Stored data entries
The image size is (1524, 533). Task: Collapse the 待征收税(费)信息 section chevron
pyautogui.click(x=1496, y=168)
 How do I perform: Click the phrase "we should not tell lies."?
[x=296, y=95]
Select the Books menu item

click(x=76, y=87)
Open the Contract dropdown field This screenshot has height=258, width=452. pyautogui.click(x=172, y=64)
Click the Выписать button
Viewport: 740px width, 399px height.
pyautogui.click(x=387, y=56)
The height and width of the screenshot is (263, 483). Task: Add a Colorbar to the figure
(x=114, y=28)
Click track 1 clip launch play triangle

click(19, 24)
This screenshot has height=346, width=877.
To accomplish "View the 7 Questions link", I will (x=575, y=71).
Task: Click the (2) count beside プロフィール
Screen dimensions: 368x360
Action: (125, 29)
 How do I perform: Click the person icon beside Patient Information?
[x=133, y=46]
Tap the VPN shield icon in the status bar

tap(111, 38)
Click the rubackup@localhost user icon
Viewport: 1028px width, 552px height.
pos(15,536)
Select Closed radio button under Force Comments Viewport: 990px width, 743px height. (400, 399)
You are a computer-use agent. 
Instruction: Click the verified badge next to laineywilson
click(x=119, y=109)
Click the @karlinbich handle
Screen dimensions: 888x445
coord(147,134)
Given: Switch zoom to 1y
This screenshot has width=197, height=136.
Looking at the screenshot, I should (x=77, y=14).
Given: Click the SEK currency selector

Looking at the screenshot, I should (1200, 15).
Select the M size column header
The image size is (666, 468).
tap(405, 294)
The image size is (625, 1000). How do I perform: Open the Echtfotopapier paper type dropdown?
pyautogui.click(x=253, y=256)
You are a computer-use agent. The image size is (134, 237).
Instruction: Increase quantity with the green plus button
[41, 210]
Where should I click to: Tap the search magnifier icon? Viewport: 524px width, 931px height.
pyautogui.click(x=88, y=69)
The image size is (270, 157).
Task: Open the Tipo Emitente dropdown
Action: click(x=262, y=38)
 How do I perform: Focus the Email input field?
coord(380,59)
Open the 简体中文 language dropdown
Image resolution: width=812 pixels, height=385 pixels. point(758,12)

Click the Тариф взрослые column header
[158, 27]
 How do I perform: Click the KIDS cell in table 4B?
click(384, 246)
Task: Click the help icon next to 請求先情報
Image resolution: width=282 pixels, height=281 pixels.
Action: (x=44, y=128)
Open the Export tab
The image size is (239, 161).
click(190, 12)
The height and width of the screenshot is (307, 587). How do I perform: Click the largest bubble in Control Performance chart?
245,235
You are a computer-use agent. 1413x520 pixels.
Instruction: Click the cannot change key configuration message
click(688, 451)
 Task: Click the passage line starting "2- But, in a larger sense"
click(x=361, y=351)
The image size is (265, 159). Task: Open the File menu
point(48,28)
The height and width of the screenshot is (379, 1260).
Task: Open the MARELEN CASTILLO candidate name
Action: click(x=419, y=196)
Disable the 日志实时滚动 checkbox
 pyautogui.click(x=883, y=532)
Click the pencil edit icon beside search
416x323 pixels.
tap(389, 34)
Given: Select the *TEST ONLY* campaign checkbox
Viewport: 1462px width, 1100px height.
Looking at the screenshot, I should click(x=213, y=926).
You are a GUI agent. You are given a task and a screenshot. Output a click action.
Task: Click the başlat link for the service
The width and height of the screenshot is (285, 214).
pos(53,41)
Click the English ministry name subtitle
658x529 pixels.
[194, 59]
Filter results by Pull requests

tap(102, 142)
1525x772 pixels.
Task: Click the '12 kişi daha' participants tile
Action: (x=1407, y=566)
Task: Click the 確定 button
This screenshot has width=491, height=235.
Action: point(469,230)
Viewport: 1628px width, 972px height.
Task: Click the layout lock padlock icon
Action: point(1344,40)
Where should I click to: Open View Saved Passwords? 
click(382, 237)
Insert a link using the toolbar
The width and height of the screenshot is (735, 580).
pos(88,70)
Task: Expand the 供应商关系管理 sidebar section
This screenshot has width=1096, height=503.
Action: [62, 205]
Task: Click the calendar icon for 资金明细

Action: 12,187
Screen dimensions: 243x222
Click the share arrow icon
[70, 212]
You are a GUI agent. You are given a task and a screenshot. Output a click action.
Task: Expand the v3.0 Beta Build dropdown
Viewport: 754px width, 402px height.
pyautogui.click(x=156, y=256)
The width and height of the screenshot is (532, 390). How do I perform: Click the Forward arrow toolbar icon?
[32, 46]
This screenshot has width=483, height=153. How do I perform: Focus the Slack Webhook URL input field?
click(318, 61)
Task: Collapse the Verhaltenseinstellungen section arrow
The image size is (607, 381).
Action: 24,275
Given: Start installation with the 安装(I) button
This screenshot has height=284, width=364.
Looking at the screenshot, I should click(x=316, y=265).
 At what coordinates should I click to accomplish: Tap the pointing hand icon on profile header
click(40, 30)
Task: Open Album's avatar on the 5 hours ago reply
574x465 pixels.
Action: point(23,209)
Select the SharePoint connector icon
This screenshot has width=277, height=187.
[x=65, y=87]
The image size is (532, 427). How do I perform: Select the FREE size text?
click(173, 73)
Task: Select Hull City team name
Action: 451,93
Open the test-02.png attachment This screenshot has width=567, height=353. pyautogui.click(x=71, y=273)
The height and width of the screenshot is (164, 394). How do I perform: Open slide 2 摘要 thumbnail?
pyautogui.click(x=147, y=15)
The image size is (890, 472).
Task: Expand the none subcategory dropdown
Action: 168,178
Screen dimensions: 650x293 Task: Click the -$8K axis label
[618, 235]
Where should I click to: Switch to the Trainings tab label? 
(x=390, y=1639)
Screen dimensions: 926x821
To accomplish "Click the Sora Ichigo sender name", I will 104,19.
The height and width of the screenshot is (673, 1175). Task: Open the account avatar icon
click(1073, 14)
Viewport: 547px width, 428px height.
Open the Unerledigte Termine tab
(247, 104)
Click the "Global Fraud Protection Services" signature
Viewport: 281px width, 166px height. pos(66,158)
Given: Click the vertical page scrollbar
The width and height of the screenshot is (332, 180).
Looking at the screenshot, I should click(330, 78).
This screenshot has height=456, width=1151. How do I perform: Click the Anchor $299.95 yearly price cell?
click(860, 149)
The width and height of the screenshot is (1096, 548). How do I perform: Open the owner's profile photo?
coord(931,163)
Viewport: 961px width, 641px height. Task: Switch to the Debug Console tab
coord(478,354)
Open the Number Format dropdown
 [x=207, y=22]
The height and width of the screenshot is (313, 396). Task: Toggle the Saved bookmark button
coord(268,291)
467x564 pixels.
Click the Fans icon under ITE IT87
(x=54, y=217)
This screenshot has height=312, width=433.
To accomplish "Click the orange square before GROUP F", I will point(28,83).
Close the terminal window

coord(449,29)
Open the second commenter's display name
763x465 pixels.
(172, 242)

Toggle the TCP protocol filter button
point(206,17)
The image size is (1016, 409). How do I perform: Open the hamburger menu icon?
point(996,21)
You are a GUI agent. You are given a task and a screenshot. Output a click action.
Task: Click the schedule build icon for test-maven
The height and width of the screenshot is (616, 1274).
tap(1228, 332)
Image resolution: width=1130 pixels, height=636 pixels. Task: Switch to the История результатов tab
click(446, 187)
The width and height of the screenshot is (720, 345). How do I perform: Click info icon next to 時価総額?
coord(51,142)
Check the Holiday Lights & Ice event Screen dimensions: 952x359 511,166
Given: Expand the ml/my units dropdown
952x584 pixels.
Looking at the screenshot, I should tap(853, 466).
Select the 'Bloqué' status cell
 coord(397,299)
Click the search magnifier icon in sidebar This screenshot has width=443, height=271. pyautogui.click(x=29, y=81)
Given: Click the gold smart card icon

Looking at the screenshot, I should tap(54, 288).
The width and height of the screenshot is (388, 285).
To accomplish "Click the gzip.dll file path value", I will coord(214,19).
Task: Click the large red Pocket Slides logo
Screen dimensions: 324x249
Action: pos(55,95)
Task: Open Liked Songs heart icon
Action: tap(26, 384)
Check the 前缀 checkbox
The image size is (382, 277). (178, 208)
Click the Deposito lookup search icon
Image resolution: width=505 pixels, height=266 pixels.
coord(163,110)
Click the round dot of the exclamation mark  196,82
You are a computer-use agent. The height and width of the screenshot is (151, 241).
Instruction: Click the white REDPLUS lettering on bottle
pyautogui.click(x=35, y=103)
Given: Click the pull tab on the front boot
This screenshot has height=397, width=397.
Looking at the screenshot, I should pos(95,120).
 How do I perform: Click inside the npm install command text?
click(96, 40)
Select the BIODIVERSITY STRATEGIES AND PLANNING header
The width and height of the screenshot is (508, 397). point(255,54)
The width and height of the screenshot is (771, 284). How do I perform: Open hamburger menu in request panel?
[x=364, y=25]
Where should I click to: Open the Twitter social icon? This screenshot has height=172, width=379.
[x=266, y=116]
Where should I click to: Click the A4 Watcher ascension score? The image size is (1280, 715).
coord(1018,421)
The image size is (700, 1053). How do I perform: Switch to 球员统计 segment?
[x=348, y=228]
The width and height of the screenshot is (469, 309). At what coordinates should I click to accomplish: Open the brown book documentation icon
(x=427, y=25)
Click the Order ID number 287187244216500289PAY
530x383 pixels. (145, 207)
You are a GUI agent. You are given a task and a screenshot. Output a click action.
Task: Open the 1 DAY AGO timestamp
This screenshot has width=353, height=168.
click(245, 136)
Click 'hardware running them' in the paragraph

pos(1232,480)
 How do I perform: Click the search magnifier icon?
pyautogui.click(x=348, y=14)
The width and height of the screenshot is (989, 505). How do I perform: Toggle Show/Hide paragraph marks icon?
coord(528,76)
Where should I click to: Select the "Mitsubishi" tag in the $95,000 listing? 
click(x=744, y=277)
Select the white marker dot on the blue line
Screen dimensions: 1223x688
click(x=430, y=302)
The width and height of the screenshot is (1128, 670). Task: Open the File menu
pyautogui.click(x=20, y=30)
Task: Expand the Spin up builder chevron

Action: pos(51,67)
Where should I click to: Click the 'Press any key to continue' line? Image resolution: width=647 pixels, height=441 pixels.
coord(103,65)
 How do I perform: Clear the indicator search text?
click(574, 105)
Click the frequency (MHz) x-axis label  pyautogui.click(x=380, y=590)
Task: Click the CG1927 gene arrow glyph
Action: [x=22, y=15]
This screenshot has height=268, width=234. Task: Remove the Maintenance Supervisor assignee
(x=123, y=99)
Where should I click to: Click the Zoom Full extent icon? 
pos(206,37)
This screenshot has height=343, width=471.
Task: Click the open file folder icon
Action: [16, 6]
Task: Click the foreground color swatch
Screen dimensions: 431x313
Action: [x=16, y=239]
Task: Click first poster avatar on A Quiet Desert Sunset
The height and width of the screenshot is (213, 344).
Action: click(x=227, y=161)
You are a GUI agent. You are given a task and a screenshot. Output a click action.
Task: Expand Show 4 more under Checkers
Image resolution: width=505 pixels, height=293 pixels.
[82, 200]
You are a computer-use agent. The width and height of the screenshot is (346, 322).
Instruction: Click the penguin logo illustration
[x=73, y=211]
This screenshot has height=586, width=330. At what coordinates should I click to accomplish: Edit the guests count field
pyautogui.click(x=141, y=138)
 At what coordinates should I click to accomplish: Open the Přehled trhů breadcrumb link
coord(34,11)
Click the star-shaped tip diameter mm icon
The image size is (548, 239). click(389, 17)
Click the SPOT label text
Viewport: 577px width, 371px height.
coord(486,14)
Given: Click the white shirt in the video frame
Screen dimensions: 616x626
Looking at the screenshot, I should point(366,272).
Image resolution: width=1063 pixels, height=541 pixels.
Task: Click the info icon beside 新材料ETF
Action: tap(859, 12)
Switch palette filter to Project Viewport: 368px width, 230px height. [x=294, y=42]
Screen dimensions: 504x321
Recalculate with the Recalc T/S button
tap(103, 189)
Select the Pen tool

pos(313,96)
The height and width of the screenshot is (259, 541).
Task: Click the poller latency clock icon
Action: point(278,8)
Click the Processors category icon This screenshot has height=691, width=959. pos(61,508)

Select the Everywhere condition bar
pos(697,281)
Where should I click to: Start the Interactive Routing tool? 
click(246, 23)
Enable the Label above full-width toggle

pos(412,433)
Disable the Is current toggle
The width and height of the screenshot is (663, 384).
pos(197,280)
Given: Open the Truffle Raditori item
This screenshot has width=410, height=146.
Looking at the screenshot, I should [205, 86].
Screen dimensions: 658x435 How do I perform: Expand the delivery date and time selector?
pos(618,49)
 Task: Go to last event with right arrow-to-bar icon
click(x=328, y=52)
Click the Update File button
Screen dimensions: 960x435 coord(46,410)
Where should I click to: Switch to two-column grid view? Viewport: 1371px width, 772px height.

__What needs to be done__. Write only the number of lines in the records that contain the string "will".

__The answer__. 4